### AIM OF THE EXERCISE
Reproduce the whole listing, character for character.

### TASK DATA

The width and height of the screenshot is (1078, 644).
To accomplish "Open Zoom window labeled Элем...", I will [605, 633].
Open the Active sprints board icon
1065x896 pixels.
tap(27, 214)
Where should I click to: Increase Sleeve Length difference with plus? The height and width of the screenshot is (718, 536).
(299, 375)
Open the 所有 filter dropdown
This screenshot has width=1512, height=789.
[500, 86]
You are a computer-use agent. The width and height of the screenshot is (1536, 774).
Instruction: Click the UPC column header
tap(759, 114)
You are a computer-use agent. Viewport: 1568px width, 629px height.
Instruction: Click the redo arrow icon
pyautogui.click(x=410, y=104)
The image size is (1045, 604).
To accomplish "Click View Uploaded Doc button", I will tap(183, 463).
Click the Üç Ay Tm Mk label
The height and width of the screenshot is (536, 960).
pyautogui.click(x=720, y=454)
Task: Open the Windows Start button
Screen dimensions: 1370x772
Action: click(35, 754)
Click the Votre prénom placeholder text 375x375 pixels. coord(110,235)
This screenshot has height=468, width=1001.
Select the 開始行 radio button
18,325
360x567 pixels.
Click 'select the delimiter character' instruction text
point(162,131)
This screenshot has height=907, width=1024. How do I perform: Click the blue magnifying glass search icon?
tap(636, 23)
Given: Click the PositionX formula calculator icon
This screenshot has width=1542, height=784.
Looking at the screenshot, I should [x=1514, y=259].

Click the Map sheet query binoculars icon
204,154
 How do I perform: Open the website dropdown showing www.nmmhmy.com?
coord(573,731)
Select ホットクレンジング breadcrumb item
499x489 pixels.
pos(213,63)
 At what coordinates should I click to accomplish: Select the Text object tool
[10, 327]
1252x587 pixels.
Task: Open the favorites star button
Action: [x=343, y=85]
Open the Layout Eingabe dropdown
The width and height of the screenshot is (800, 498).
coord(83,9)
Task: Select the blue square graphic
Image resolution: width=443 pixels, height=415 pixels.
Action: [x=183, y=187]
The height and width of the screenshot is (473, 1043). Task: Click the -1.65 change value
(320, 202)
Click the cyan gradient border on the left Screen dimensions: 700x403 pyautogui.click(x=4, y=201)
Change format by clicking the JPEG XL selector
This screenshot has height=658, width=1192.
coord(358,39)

### REPLY TO THE EXERCISE
The width and height of the screenshot is (1078, 644).
To accomplish "Open Zoom window labeled Элем...", I will [605, 633].
Open the Active sprints board icon
1065x896 pixels.
tap(27, 214)
Where should I click to: Increase Sleeve Length difference with plus? The height and width of the screenshot is (718, 536).
(299, 375)
Open the 所有 filter dropdown
This screenshot has width=1512, height=789.
[500, 86]
You are a computer-use agent. The width and height of the screenshot is (1536, 774).
Instruction: Click the UPC column header
tap(759, 114)
You are a computer-use agent. Viewport: 1568px width, 629px height.
Instruction: Click the redo arrow icon
pyautogui.click(x=410, y=104)
The image size is (1045, 604).
To accomplish "Click View Uploaded Doc button", I will tap(183, 463).
Click the Üç Ay Tm Mk label
The height and width of the screenshot is (536, 960).
pyautogui.click(x=720, y=454)
Task: Open the Windows Start button
Screen dimensions: 1370x772
Action: click(35, 754)
Click the Votre prénom placeholder text 375x375 pixels. coord(110,235)
This screenshot has height=468, width=1001.
Select the 開始行 radio button
18,325
360x567 pixels.
Click 'select the delimiter character' instruction text
point(162,131)
This screenshot has height=907, width=1024. How do I perform: Click the blue magnifying glass search icon?
tap(636, 23)
Given: Click the PositionX formula calculator icon
This screenshot has width=1542, height=784.
Looking at the screenshot, I should [x=1514, y=259].

Click the Map sheet query binoculars icon
204,154
 How do I perform: Open the website dropdown showing www.nmmhmy.com?
coord(573,731)
Select ホットクレンジング breadcrumb item
499x489 pixels.
pos(213,63)
 At what coordinates should I click to accomplish: Select the Text object tool
[10, 327]
1252x587 pixels.
Task: Open the favorites star button
Action: [x=343, y=85]
Open the Layout Eingabe dropdown
The width and height of the screenshot is (800, 498).
coord(83,9)
Task: Select the blue square graphic
Image resolution: width=443 pixels, height=415 pixels.
Action: [x=183, y=187]
The height and width of the screenshot is (473, 1043). Task: Click the -1.65 change value
(320, 202)
Click the cyan gradient border on the left Screen dimensions: 700x403 pyautogui.click(x=4, y=201)
Change format by clicking the JPEG XL selector
This screenshot has height=658, width=1192.
coord(358,39)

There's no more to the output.